▸ **Task requirements**: Please swap "Instruction" for "Command" throughout the records below, leaving everything else unchanged.

▸ **Data listing**:
..........
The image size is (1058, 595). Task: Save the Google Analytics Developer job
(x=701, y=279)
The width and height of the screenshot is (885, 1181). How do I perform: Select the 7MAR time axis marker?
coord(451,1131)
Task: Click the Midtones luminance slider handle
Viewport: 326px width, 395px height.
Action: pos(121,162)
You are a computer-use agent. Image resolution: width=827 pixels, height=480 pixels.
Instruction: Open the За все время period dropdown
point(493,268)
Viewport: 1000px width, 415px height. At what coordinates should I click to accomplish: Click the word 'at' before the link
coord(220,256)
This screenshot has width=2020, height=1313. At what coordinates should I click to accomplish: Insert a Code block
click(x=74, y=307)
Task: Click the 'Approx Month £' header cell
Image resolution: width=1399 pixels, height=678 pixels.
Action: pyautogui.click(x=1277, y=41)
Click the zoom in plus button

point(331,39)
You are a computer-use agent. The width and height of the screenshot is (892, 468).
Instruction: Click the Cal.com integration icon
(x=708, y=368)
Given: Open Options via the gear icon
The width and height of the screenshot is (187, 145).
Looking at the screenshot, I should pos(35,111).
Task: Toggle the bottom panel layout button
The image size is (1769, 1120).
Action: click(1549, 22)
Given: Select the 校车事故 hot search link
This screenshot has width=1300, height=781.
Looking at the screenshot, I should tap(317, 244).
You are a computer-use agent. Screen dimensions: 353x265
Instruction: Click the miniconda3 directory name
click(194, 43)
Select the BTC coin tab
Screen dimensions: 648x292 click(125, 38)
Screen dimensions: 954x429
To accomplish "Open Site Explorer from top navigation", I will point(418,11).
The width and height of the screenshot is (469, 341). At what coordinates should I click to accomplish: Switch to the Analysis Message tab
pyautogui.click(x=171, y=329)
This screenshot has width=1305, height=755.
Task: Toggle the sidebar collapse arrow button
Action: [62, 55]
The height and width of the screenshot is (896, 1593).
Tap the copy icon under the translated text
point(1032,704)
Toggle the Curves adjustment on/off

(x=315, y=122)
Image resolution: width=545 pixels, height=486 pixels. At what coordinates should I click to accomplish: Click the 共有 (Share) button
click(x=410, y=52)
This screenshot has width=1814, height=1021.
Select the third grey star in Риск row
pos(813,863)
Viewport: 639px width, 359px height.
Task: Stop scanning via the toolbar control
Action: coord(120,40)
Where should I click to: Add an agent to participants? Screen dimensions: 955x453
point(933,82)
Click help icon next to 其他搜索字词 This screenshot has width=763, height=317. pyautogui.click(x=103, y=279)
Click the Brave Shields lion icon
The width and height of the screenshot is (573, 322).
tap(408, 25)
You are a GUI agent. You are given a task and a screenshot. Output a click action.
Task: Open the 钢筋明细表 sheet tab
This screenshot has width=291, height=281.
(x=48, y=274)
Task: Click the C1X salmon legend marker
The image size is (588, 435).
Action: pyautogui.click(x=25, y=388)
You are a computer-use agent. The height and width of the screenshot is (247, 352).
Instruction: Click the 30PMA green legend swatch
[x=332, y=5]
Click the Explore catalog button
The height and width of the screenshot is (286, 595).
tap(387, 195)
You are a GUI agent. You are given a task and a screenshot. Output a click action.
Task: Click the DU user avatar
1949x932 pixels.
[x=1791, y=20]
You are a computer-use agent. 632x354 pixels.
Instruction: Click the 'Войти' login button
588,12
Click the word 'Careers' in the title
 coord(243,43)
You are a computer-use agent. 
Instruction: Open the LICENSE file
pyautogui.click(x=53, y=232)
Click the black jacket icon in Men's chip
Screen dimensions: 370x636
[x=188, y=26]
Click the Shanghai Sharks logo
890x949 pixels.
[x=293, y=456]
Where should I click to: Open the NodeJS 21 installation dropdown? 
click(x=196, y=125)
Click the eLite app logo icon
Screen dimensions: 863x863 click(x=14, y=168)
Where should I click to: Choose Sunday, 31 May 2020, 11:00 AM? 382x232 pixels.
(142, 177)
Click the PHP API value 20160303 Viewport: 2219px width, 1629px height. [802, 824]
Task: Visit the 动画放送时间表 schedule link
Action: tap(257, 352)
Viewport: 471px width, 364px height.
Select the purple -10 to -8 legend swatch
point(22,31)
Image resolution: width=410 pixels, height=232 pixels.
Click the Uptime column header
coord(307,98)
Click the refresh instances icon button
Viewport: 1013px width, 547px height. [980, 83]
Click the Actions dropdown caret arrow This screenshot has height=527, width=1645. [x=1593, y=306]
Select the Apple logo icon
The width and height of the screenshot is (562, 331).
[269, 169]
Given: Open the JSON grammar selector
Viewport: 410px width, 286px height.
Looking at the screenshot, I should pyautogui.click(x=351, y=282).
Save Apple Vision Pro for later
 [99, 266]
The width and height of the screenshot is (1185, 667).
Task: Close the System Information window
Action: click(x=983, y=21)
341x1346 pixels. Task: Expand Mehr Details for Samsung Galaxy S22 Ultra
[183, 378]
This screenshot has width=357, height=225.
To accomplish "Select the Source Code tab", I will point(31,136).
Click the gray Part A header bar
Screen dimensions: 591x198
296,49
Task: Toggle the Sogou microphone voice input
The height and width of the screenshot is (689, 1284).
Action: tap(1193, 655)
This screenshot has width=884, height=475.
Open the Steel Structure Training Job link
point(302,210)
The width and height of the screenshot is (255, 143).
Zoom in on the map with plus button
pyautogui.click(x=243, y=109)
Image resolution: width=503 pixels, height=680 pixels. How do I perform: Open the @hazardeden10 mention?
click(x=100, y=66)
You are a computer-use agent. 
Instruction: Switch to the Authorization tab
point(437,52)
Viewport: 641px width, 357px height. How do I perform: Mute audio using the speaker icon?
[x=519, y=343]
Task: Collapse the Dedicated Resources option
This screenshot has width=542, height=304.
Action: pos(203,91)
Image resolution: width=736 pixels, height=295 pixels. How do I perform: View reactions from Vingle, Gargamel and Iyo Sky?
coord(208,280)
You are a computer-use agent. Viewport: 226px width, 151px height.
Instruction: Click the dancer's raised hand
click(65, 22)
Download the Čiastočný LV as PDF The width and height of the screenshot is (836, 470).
..........
▸ **Finished exercise**:
The image size is (1058, 595). Task: Save the Google Analytics Developer job
(x=701, y=279)
The width and height of the screenshot is (885, 1181). How do I perform: Select the 7MAR time axis marker?
coord(451,1131)
Task: Click the Midtones luminance slider handle
Viewport: 326px width, 395px height.
Action: pos(121,162)
You are a computer-use agent. Image resolution: width=827 pixels, height=480 pixels.
Command: Open the За все время period dropdown
point(493,268)
Viewport: 1000px width, 415px height. At what coordinates should I click to accomplish: Click the word 'at' before the link
coord(220,256)
This screenshot has width=2020, height=1313. At what coordinates should I click to accomplish: Insert a Code block
click(x=74, y=307)
Task: Click the 'Approx Month £' header cell
Image resolution: width=1399 pixels, height=678 pixels.
Action: pyautogui.click(x=1277, y=41)
Click the zoom in plus button

point(331,39)
You are a computer-use agent. The width and height of the screenshot is (892, 468).
Command: Click the Cal.com integration icon
(x=708, y=368)
Given: Open Options via the gear icon
The width and height of the screenshot is (187, 145).
Looking at the screenshot, I should pos(35,111).
Task: Toggle the bottom panel layout button
The image size is (1769, 1120).
Action: click(1549, 22)
Given: Select the 校车事故 hot search link
This screenshot has width=1300, height=781.
Looking at the screenshot, I should tap(317, 244).
You are a computer-use agent. Screen dimensions: 353x265
Command: Click the miniconda3 directory name
click(194, 43)
Select the BTC coin tab
Screen dimensions: 648x292 click(125, 38)
Screen dimensions: 954x429
To accomplish "Open Site Explorer from top navigation", I will point(418,11).
The width and height of the screenshot is (469, 341). At what coordinates should I click to accomplish: Switch to the Analysis Message tab
pyautogui.click(x=171, y=329)
This screenshot has width=1305, height=755.
Task: Toggle the sidebar collapse arrow button
Action: [62, 55]
The height and width of the screenshot is (896, 1593).
Tap the copy icon under the translated text
point(1032,704)
Toggle the Curves adjustment on/off

(x=315, y=122)
Image resolution: width=545 pixels, height=486 pixels. At what coordinates should I click to accomplish: Click the 共有 (Share) button
click(x=410, y=52)
This screenshot has width=1814, height=1021.
Select the third grey star in Риск row
pos(813,863)
Viewport: 639px width, 359px height.
Task: Stop scanning via the toolbar control
Action: coord(120,40)
Where should I click to: Add an agent to participants? Screen dimensions: 955x453
point(933,82)
Click help icon next to 其他搜索字词 This screenshot has width=763, height=317. pyautogui.click(x=103, y=279)
Click the Brave Shields lion icon
The width and height of the screenshot is (573, 322).
tap(408, 25)
You are a GUI agent. You are given a task and a screenshot. Output a click action.
Task: Open the 钢筋明细表 sheet tab
This screenshot has width=291, height=281.
(x=48, y=274)
Task: Click the C1X salmon legend marker
The image size is (588, 435).
Action: pyautogui.click(x=25, y=388)
You are a computer-use agent. The height and width of the screenshot is (247, 352).
Command: Click the 30PMA green legend swatch
[x=332, y=5]
Click the Explore catalog button
The height and width of the screenshot is (286, 595).
tap(387, 195)
You are a GUI agent. You are given a task and a screenshot. Output a click action.
Task: Click the DU user avatar
1949x932 pixels.
[x=1791, y=20]
You are a computer-use agent. 632x354 pixels.
Command: Click the 'Войти' login button
588,12
Click the word 'Careers' in the title
 coord(243,43)
You are a computer-use agent. 
Command: Open the LICENSE file
pyautogui.click(x=53, y=232)
Click the black jacket icon in Men's chip
Screen dimensions: 370x636
[x=188, y=26]
Click the Shanghai Sharks logo
890x949 pixels.
[x=293, y=456]
Where should I click to: Open the NodeJS 21 installation dropdown? 
click(x=196, y=125)
Click the eLite app logo icon
Screen dimensions: 863x863 click(x=14, y=168)
Where should I click to: Choose Sunday, 31 May 2020, 11:00 AM? 382x232 pixels.
(142, 177)
Click the PHP API value 20160303 Viewport: 2219px width, 1629px height. [802, 824]
Task: Visit the 动画放送时间表 schedule link
Action: tap(257, 352)
Viewport: 471px width, 364px height.
Select the purple -10 to -8 legend swatch
point(22,31)
Image resolution: width=410 pixels, height=232 pixels.
Click the Uptime column header
coord(307,98)
Click the refresh instances icon button
Viewport: 1013px width, 547px height. [980, 83]
Click the Actions dropdown caret arrow This screenshot has height=527, width=1645. [x=1593, y=306]
Select the Apple logo icon
The width and height of the screenshot is (562, 331).
[269, 169]
Given: Open the JSON grammar selector
Viewport: 410px width, 286px height.
Looking at the screenshot, I should pyautogui.click(x=351, y=282).
Save Apple Vision Pro for later
 [99, 266]
The width and height of the screenshot is (1185, 667).
Task: Close the System Information window
Action: click(x=983, y=21)
341x1346 pixels. Task: Expand Mehr Details for Samsung Galaxy S22 Ultra
[183, 378]
This screenshot has width=357, height=225.
To accomplish "Select the Source Code tab", I will point(31,136).
Click the gray Part A header bar
Screen dimensions: 591x198
296,49
Task: Toggle the Sogou microphone voice input
The height and width of the screenshot is (689, 1284).
Action: tap(1193, 655)
This screenshot has width=884, height=475.
Open the Steel Structure Training Job link
point(302,210)
The width and height of the screenshot is (255, 143).
Zoom in on the map with plus button
pyautogui.click(x=243, y=109)
Image resolution: width=503 pixels, height=680 pixels. How do I perform: Open the @hazardeden10 mention?
click(x=100, y=66)
You are a computer-use agent. 
Command: Switch to the Authorization tab
point(437,52)
Viewport: 641px width, 357px height. How do I perform: Mute audio using the speaker icon?
[x=519, y=343]
Task: Collapse the Dedicated Resources option
This screenshot has width=542, height=304.
Action: pos(203,91)
Image resolution: width=736 pixels, height=295 pixels. How do I perform: View reactions from Vingle, Gargamel and Iyo Sky?
coord(208,280)
You are a computer-use agent. Viewport: 226px width, 151px height.
Command: Click the dancer's raised hand
click(65, 22)
Download the Čiastočný LV as PDF The width and height of the screenshot is (836, 470).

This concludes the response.